I use anything at hand to mark my page (a leaf, a rip of a newspaper, a Popsicle stick). Or I plunk my book facedown, with no concerns about the health of its spine.
And I mark pages. Oh, boy, do I mark pages.
Apparently, I got an early start at it. Cleaning out a bookshelf recently, I came across one of the picture dictionaries we had as kids. I had laid claim to it by writing my name in large, shaky letters across the top of the first 25 pages. In pen. (I also used the blank pages inside to practice my ABCs.)
When I was in college, I filled the Bible-thin pages of my expensive anthologies with hieroglyphics of highlighter (yellow) and cramped notes in ink.
I still have those books, but I can barely read Shelley's "Mutability" or Tennyson's "Ulysses" for all the underlines, exclamation points and indecipherable notes I scribbled in margins.

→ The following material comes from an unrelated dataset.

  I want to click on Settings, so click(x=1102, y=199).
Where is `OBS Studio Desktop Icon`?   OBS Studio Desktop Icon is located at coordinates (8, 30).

Ironically, when I gave up pricey new anthologies for cheap used paperbacks, I became a less obvious marker. I became a turner of page corners. A little fold for a nice phrase, a larger fold for a profound paragraph, a double fold for something transcendent.
My new method of marking wasn't out of deference to books. I was annoyed by blots left by the readers who had come before me. I studied their underlines and exclamation points and couldn't find a paragraph worth noting, not even a tidbit of wisdom.